Le coaching est un ovni un peu flou, à mi-chemin entre psychothérapie, consulting et formation pro. Des tentatives d’encadrement par la profession elle-même existent. Mais alors que l’on s’attendait à un regard critique sur ce type de coaching, voilà ce que nous répond Sabine Kennedy, chargée de communication au sein de l’ICF : « Le discours rationnel ne fait pas forcément la qualité. Le discours ésotérique peut surprendre, mais cela peut être une expérience qualitative. C’est la force du coaching : il ouvre, alors que notre société peut enfermer. On ne va pas éliminer quelque chose car c’est différent. »
Le métier de coach est reconnu par le ministère du Travail depuis 2016, il est inscrit au Répertoire national des certifications professionnelles (RNCP). Toutefois, les coachings « qui auraient pour finalité le développement des capacités comportementales ou émotionnelles des participants » ne sont pas éligibles au compte personnel de formation (CPF), nous précise le ministère, qui a conscience des risques de dérives de ce métier. Certaines certifications professionnelles ont été refusées pour cette raison, nous explique-t-on.

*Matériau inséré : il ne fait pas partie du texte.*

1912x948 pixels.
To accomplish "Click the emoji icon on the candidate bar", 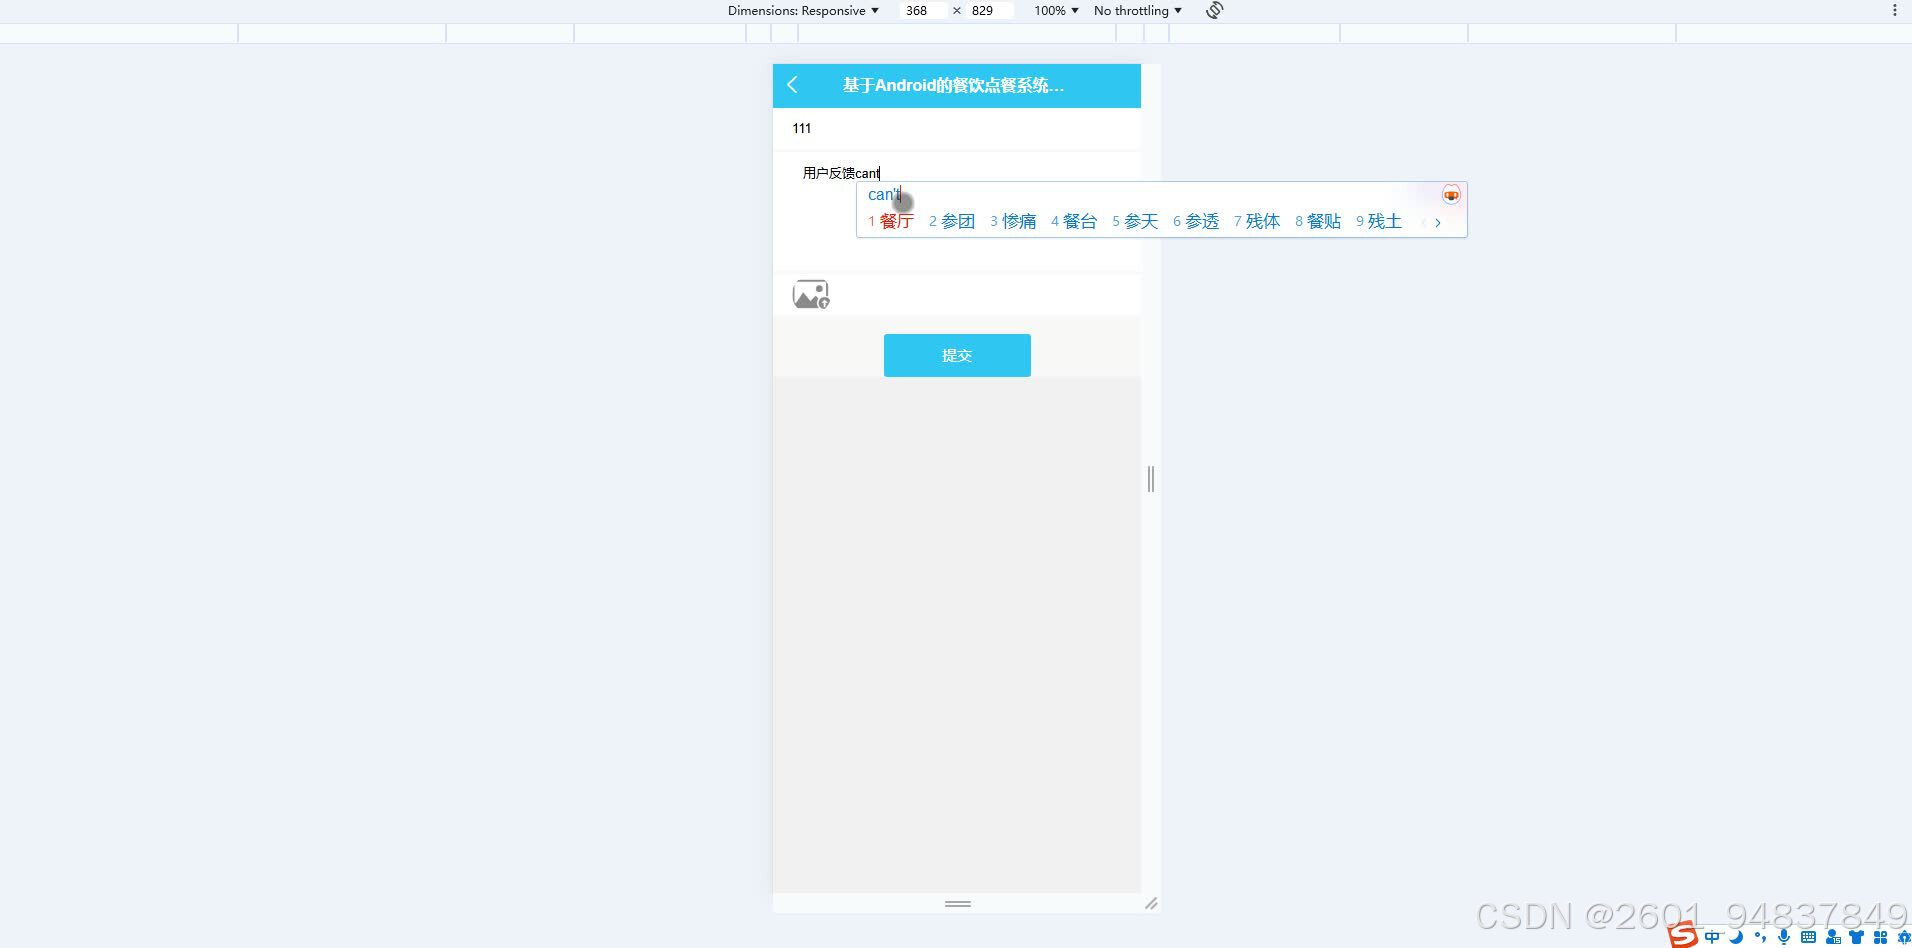I will [x=1451, y=194].
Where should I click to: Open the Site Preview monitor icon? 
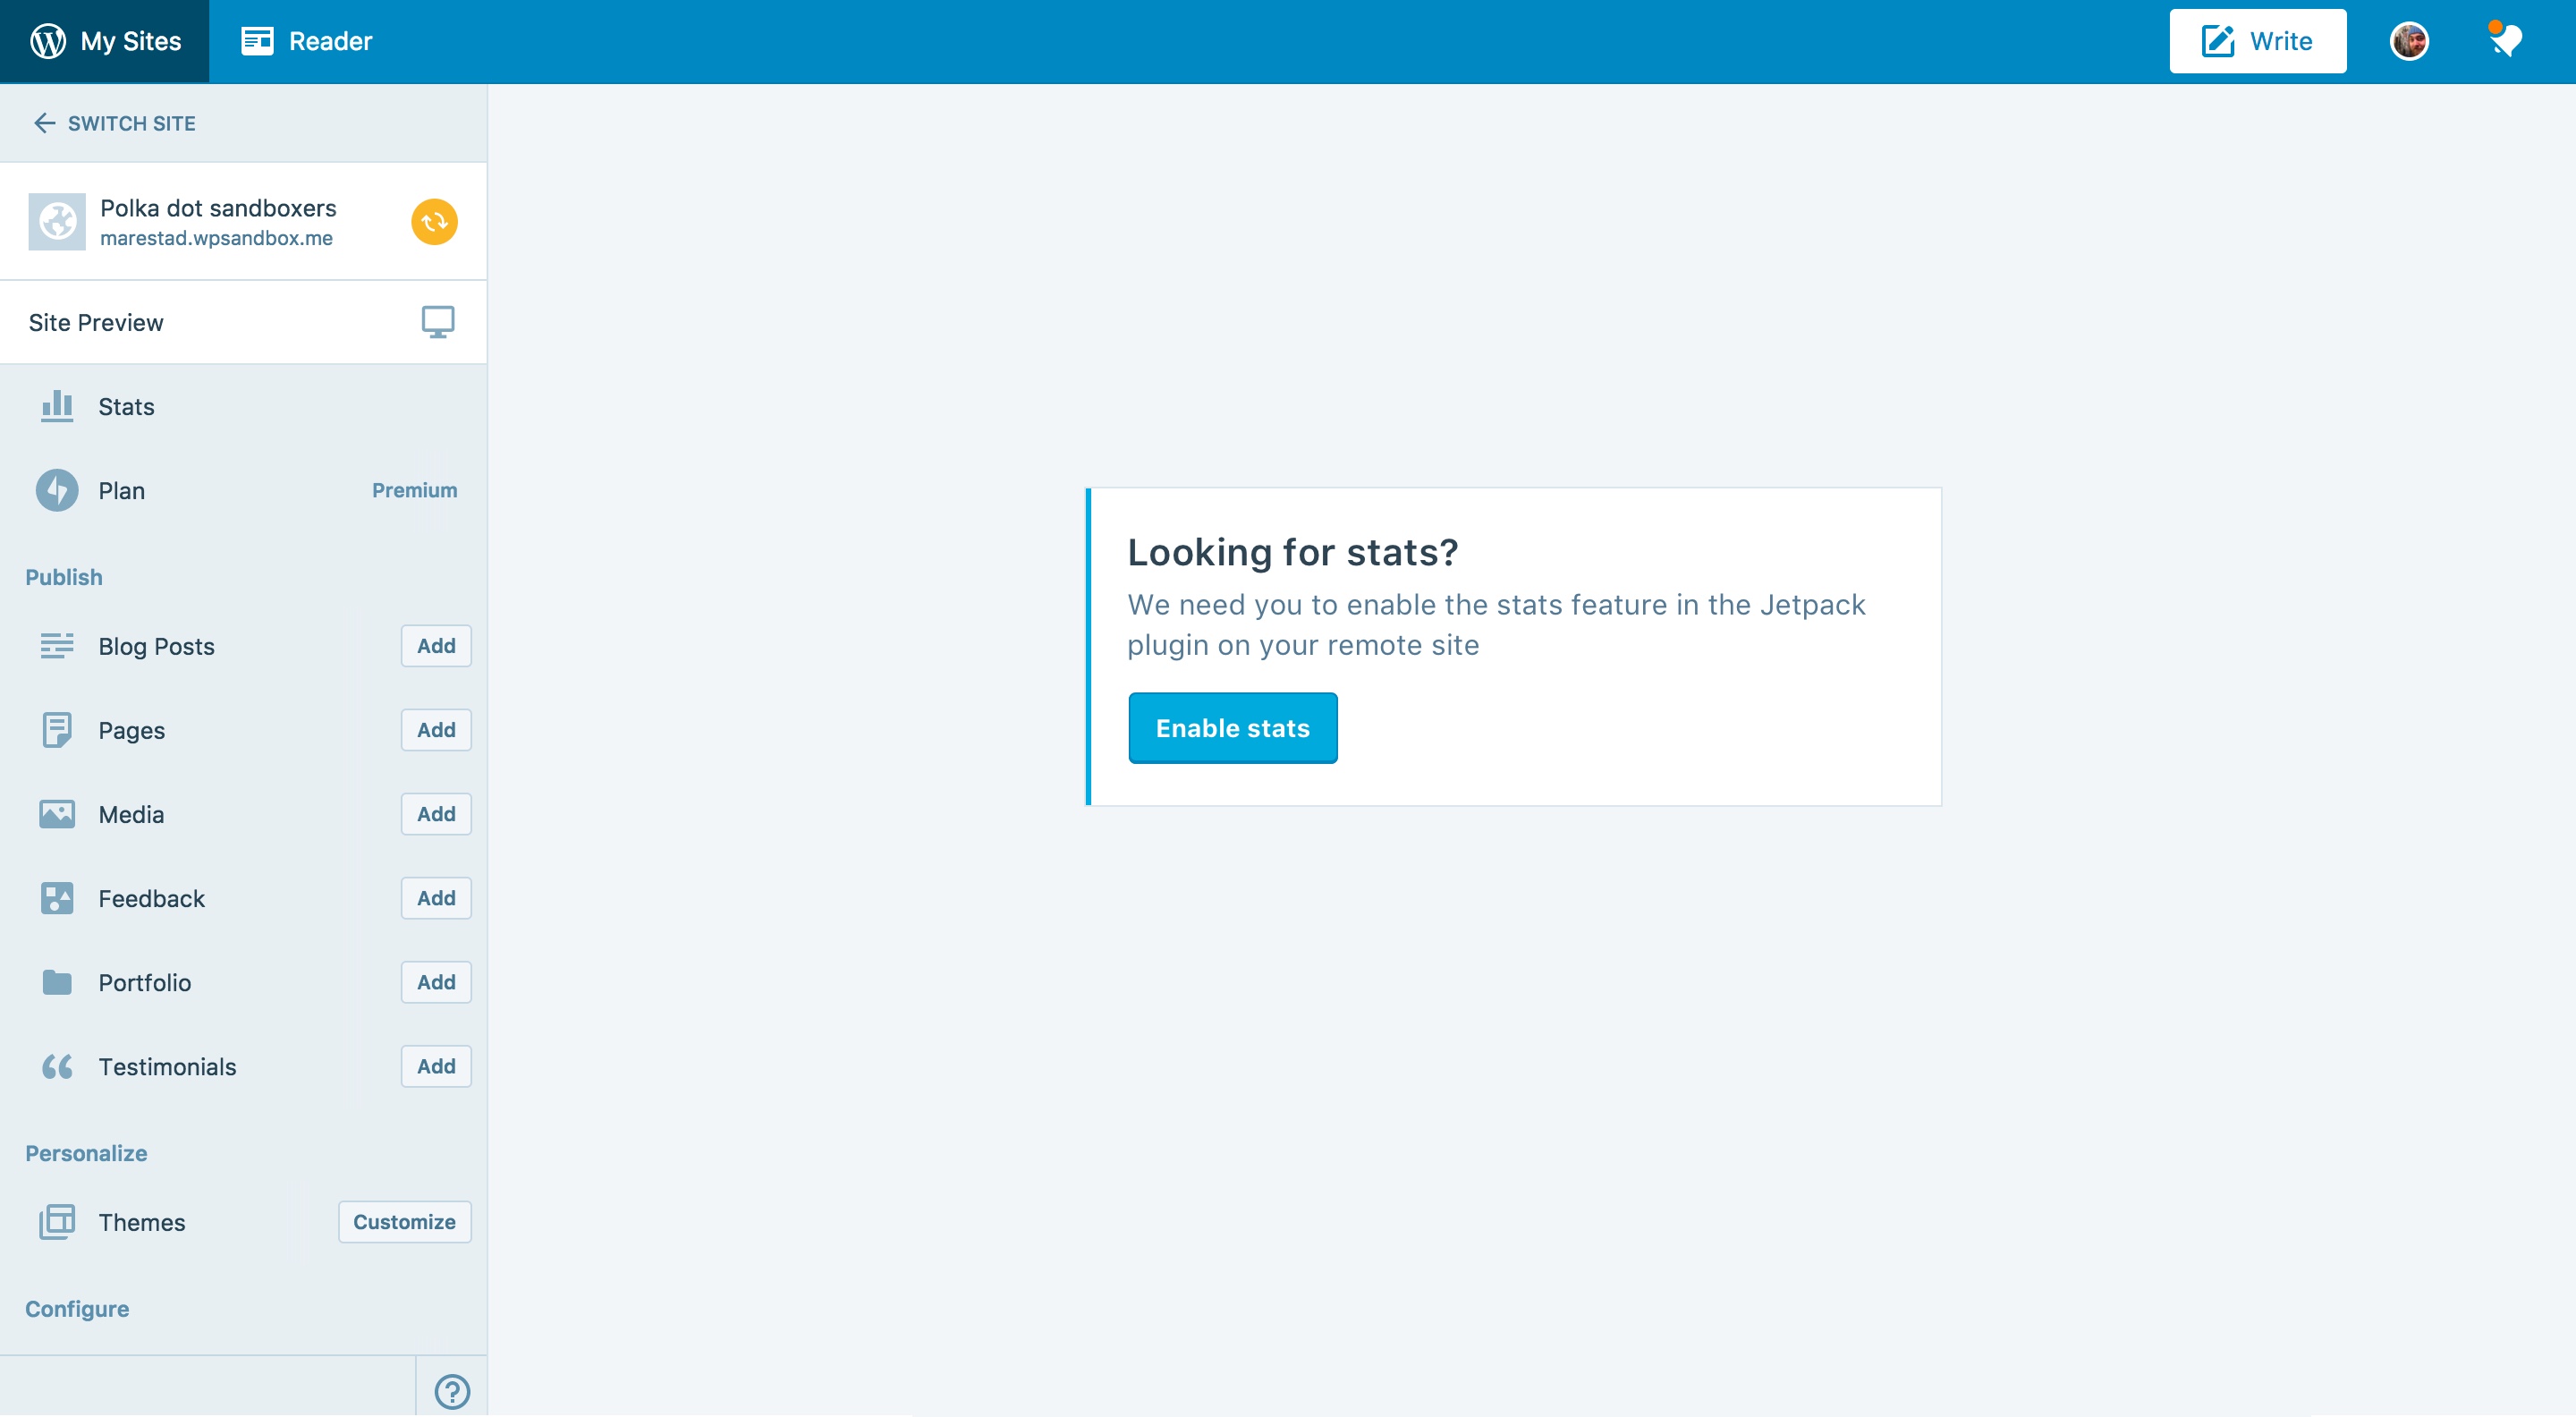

Le coaching a en effet été épinglé plusieurs fois par la Miviludes. Déjà en 2018, « environ 10 à 20 % des 2 500 signalements que nous recevons par an concernent cet objet mal identifié qu’est le coaching et les coachs », notait Serge Blisko, alors président de l’organisme. Le coaching est mentionné encore dans le dernier rapport de la Miviludes, publié le 22 juillet. « Sur les cinq dernières années, les saisines portant sur des personnalités qui se déclarent coach ont été multipliées par 3, pour atteindre 144 en 2018–2020 » note le rapport. Ainsi quelques stars du coaching sont signalées pour des formations aux prix « exorbitants » : de 40.000 à 100.000 euros sur deux ans. « Des signalements dénoncent la mise en place d’une exploitation des clients et des préjudices très lourds financièrement et psychologiquement ». La Miviludes a même signalé trois coachs à la justice.
La Miviludes a d’ailleurs été saisie précisément pour des coachings concernant le « féminin sacré », ou encore la « bénédiction d’utérus ». Des témoignages auprès de l’organisme dénoncent « une emprise psychologique sur des femmes fragilisées ». « Les échanges qui se déroulent dans ces stages ou ateliers abordent souvent des sujets douloureux pour certaines personnes, pour lesquelles un suivi psychologique réel serait plus utile. Les praticiennes en féminin sacré ne sont souvent pas formées pour accompagner des victimes d’expérience traumatisantes (…) » souligne le rapport. Précisons que les coachs que nous avons cités dans l’article ne figurent pas spécifiquement dans le rapport et n’ont pas été accusées jusque-là de dérives sectaires.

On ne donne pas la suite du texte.